Andere unter uns überlegen noch: Bin ich vielleicht doch missgünstig? Beneide ich nicht wenigstens ein bisschen meinen Verwandten, den Nachbarn, den Kollegen oder jemand anderen um das, was ihm so leicht zugefallen ist und worum ich seit Jahren erfolglos kämpfe: Die gehobene Position, die Möglichkeit, den Kindern eine bessere Schulbildung zu gewähren, das höhere Gehalt, das dickere Auto und wie schön er wohnen kann ...? Ich persönlich frage mich, wenn ich an den Chef der Deutschen Bank denke, der ein Jahresgehalt von rund 13 Mio. Euro einstreicht, ob ich das wirklich nur absolut maßlos, ungerecht, durch nichts zur rechtfertigen und als Verhöhnung der hart arbeitenden Menschen empfinde, die mit ihrem Gehalt doch nicht einmal sich und ihre Familie ernähren können - oder ob ich nicht doch auch neidisch bin und dem Bankchef seine Millionen nicht gönne? Und diese Frage muss ich mir auch angesichts des schon unanständig großen Reichtums vieler anderer Menschen stellen - in unserem Land und überall in der Welt.

Sicher aber gibt es auch solche unter uns, die heute - am Erntedankfest - auch gern einmal zugeben, dass sie rund ums Jahr oft Gedanken hatten, die mit einem "hellen Auge" nicht zu reimen sind und die ganz klar davon sprechen, dass ihr Herz nicht frei ist von Habgier, Neid und Missgunst.

Darum also noch einmal die Fragen: Wie wird aus einem bösen, ein gutes, helles Auge? Wie überwinden wir den Neid und die anderen schlechten Gedanken? Wie kommt das Licht in unser Herz und unsere Seele?

Ich glaube, hier gibt uns der erste Teil der Verse, die wir heute bedenken, einen wichtigen Hinweis:

"Ihr sollt euch nicht Schätze sammeln auf Erden, wo sie die Motten und der Rost fressen und wo die Diebe einbrechen und stehlen. Sammelt euch aber Schätze im Himmel, wo sie weder Motten noch Rost fressen und wo die Diebe nicht einbrechen und stehlen. Denn wo dein Schatz ist, da ist auch dein Herz."

----------

▸ **ZU LÖSENDE AUFGABE**: Welches Jahresgehalt des Chefs der Deutschen Bank nennt der Text über Neid und Missgunst?

----------

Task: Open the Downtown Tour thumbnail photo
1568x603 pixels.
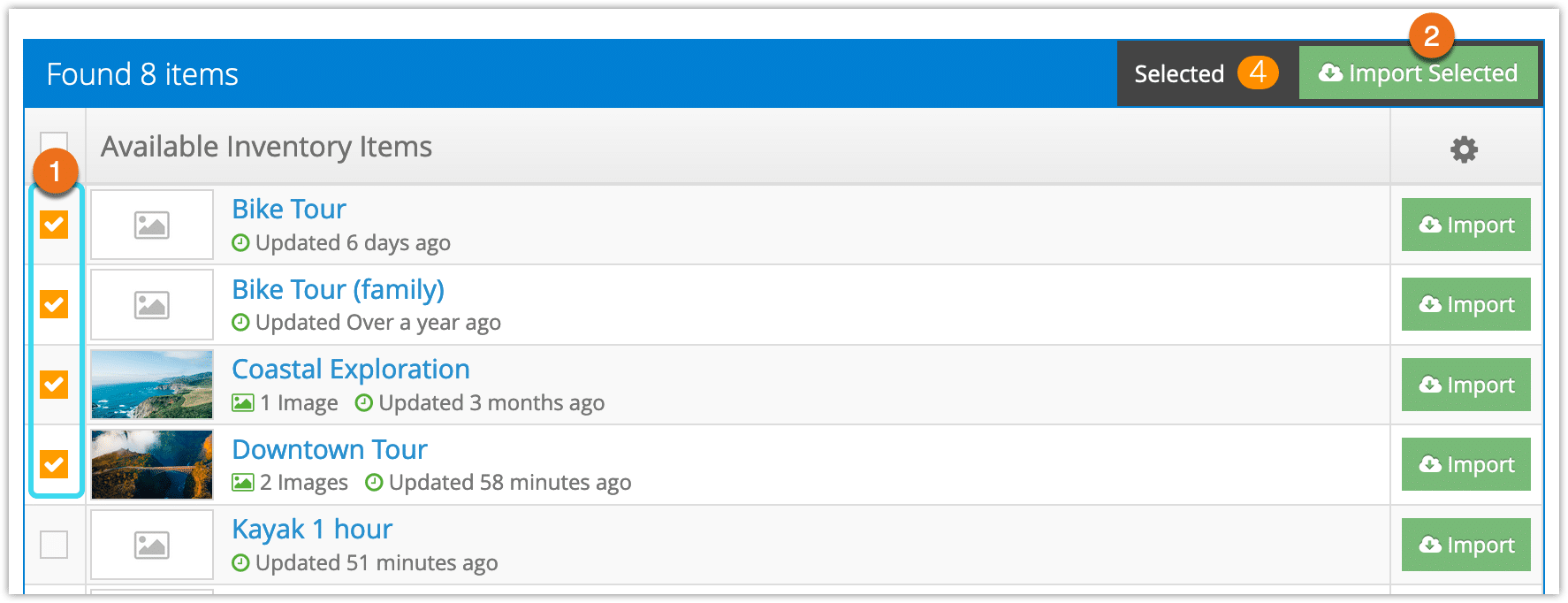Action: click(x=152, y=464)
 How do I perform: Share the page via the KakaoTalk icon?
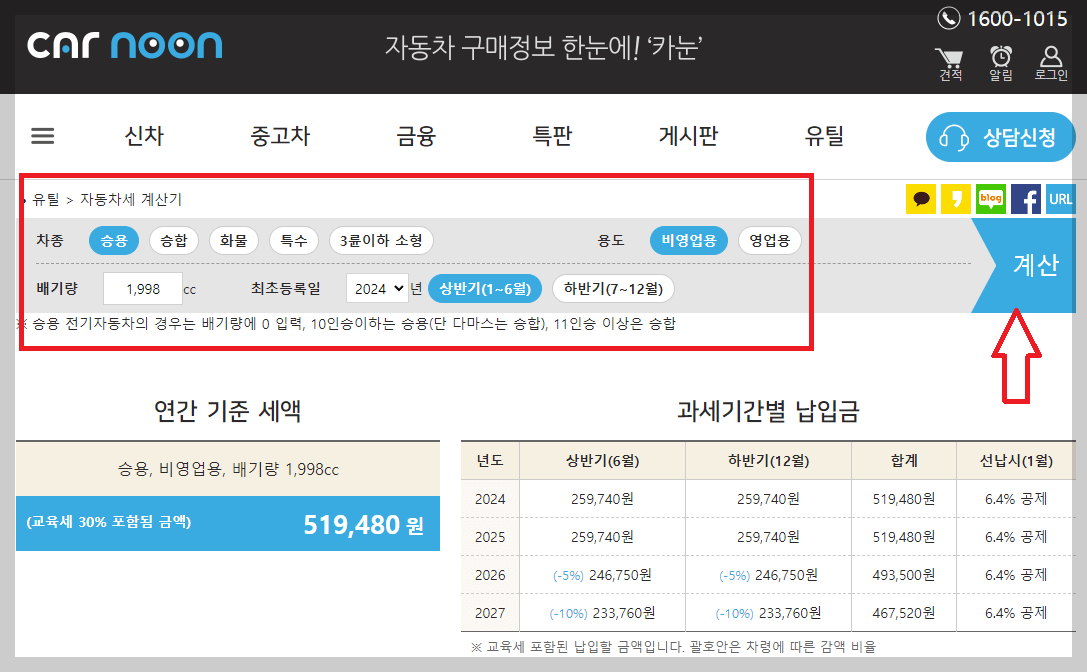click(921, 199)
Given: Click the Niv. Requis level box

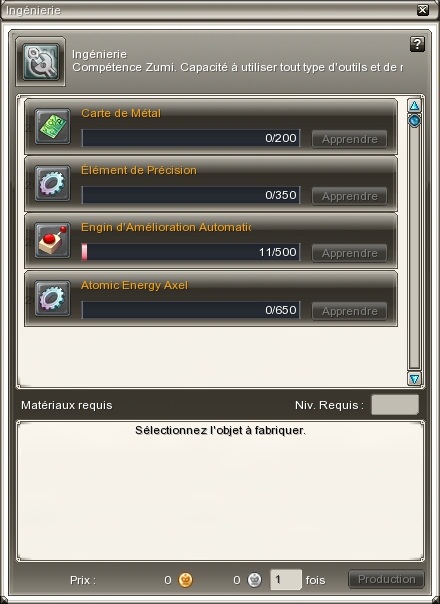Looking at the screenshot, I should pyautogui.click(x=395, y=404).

----------

▸ **ERGEBNIS**: Rund 13 Millionen Euro.